Skim Through the Latest Articles on Your Topic

To get rolling, all you have to do is grab the latest articles on your topic and scan them – just like your site visitors are probably doing. It’s an open secret that nobody reads on the Web: Strong research has shown it over and over since at least 1997.

What are you looking for? Start by highlighting the most interesting facts, figures, and info. You might do this by copying snippets into a Word document, rewriting details in your own words, or copying the entire text into a separate file and using the highlight function.

Categorize and Organize Your Information

Once you have an idea what other sources are saying about your topic, you can start to outline your content. With an outline in hand, you’ll know which key ideas you plan to cover.

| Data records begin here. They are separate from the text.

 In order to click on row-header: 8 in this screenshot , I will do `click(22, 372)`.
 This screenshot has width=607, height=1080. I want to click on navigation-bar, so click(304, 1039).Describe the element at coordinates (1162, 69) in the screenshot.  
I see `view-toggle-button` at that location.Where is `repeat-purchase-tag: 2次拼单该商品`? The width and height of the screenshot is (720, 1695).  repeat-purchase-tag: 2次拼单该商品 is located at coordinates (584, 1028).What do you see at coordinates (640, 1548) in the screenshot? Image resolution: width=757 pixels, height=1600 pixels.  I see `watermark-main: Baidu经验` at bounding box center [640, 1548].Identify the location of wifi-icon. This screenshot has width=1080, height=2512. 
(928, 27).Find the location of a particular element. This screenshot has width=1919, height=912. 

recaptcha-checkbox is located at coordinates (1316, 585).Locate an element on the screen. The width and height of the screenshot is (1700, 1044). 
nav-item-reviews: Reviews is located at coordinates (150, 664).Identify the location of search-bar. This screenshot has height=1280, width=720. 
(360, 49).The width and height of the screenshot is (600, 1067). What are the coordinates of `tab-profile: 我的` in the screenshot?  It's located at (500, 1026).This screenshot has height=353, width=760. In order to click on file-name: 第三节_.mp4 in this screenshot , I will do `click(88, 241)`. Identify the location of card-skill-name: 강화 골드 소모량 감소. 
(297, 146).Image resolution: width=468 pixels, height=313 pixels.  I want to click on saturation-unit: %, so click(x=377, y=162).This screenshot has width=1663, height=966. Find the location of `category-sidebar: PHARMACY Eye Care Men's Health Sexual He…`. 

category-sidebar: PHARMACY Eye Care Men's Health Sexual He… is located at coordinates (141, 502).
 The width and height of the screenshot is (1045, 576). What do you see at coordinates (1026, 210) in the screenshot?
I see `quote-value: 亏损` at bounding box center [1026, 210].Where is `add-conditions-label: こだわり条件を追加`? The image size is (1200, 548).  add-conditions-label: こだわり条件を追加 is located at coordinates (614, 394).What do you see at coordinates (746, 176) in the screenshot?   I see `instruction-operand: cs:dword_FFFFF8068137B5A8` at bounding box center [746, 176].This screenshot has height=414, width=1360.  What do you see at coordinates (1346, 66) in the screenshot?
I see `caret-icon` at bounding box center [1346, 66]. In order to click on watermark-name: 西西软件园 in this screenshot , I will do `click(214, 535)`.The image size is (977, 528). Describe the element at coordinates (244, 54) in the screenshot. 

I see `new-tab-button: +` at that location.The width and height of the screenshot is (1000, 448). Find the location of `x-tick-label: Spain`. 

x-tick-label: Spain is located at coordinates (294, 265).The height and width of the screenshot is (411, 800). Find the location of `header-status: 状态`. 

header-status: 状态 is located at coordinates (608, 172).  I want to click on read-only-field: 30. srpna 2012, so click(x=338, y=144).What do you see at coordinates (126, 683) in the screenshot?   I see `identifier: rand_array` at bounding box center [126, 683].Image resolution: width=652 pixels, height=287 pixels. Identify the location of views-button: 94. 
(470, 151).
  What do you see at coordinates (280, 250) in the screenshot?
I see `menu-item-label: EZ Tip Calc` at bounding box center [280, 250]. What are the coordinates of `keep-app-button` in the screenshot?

In our example above, there are three major ideas:

  • YouTube is a worthwhile channel for marketing.
  • YouTube has specific benefits for B2B brands.
  • There are best practices for a B2B YouTube channel.

These would be the big sections of a blog post – so, you can skim your notes and collect the relevant facts under each heading. When it’s time to sit down and actually write out your text, the process will be much easier, since you won’t have to hunt details down.

Content research isn’t a mind-bending process, but it gives you the basic structure you need to tackle literally type of content marketing challenge. Before you know it, you’ll have your own go-to sources and approach you know you can trust.